MOHI MOVES MUSIC THERAPY CENTRE TO LARGER SPACE

Maori singer/songwriter Hinewehi Mohi has moved her Raukatauri Music Therapy Centre to a larger space to meet growing demand.

Mohi says the children who need the therapy have high needs which the Grey Lynn building is able to accommodate.

The centre is modeled on the Nordoff Robbins Music Therapy Centre in London, which Mohi and husband George found wile seeking treatment for their daughter Hineraukatauri, who has severe cerebral palsy.

She says Raukatauri is strongly supported by the music industry as well as the wider community.

Hinewehi Mohi says music is an activity special needs children can participate in and learn to use as a means to communicate.

MAOIR VILLAGE PROJECT IN LIMBO AFTER FINDIGN WELL DRIES UP

A Maori village on the Whanganui River is waiting for funds to upgrade its water supply before it can go ahead with a much needed papakainga housing project.
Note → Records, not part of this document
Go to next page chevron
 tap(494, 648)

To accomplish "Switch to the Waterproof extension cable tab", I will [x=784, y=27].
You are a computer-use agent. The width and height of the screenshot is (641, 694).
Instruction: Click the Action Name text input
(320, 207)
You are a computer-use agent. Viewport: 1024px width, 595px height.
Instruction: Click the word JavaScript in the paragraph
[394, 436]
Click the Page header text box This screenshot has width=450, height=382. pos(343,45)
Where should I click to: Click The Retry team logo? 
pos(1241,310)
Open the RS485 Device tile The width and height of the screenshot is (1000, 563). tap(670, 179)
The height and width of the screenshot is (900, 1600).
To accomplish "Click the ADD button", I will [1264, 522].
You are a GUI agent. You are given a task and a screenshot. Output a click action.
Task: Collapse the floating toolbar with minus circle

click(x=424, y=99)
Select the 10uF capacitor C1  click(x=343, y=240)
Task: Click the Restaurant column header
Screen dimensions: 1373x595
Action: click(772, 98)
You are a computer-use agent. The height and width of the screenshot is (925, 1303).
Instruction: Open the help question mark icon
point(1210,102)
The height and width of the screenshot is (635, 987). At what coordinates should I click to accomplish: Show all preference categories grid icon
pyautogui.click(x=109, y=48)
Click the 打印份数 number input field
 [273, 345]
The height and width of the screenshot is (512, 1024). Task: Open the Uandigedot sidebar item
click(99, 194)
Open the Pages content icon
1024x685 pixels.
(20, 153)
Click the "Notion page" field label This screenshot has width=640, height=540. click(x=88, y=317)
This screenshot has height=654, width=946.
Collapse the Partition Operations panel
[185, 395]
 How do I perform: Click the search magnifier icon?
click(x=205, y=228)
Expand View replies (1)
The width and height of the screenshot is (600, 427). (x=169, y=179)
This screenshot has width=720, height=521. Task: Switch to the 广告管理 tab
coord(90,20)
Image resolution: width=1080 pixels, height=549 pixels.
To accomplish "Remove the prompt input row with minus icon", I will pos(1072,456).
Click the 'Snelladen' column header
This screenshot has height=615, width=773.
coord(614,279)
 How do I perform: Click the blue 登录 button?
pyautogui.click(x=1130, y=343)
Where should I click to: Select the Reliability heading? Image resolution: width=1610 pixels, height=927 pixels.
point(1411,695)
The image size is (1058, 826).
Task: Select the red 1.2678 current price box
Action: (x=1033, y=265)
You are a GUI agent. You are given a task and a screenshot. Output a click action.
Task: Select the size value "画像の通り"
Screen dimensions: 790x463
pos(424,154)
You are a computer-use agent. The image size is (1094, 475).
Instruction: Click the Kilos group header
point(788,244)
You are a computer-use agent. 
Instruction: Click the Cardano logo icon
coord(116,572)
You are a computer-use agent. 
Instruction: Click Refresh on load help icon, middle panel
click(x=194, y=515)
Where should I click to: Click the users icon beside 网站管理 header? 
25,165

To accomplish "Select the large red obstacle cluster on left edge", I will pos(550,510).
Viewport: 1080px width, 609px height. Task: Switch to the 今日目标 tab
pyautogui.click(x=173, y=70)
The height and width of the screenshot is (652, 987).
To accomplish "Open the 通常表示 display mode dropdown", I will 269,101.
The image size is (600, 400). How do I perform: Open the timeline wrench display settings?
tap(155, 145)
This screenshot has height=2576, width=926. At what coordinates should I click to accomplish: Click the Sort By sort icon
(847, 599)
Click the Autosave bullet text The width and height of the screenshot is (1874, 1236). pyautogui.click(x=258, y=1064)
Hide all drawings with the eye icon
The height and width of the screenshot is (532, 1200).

Kaiwhaiki is one of 71 mainly Maori rural communities whose funding applications are on hold while Health Minister Tony Ryall reviews the Drinking Water Assistance Programme brought in by the Labour Government.

Kaumatua Morvin Simon says the community has been working for more than a decade on a plan to build 30 new houses.

The final step is a back up water supply, so the integrity of the spring which has served the pa for centuries is not put at risk by the increased demand.

“The actual puna has been our life over many years. It has never been contaminated or never got dirty or anything like that,” Mr Simon says.

VIOLENCE TOWARDS CHILDREN A COLONIAL PROCESS

The head of Canterbury University's school of Maori and indigenous studies is off to Europe to present his research that child abuse among Maori was uncommon in pre-European times.

Rawiri Taonui will deliver papers to a conference in Italy this week hosted by Australia's Macquarie University and one in Wales for social workers specialising in indigenous child abuse.

He says material he's been collecting over the past decade indicates Maori child rearing practices at the time the first European settlers arrived in New Zealand were significantly different to today.

“Slapping, smacking or whatever you want to call it was really a kind of last option and was the exception rather than the rule. Through colonisation and corporal punishment at schools we have sort of inculcated a whole different regime over time which mixed in with poverty and marginalisation became distorted in our communities and we’ve ended up in the situation we're in,” Mr Taonui says.

OECD figures show violence towards Maori children is trending down as the Maori renaissance continues, but abuse rates of Pakeha children have increased sharply.

MOMENTUM GROWING FOR MAORI PARTICIPATION IN PUBLIC HEALTH

The Public Health Association is looking to maintain the momentum in the Maori health sector.

Its senior analyst for Maori public health, Keriata Stuart, says a highlight of this year's conference was the way young Maori and Maori men contributed to the debate on directions for public health.

She says traditionally the sector has been dominated by non-Maori, and by women.

“It was at an Otago conference 14 years ago when we first started having a Maori caucus. We had a first meeting where we decided we needed a permanent group and a permanent voice inside PHA and there were so few Maori presenting then. Now there are not only Maori keynote speakers but people working all over the place doing the most amazing innovative community projects,” Ms Stuart says.

Priorities coming out of last week's conference in Dunedin were more support for Maori workforce development, getting a Maori perspective in the ethics of public health, and taking research findings out to the community.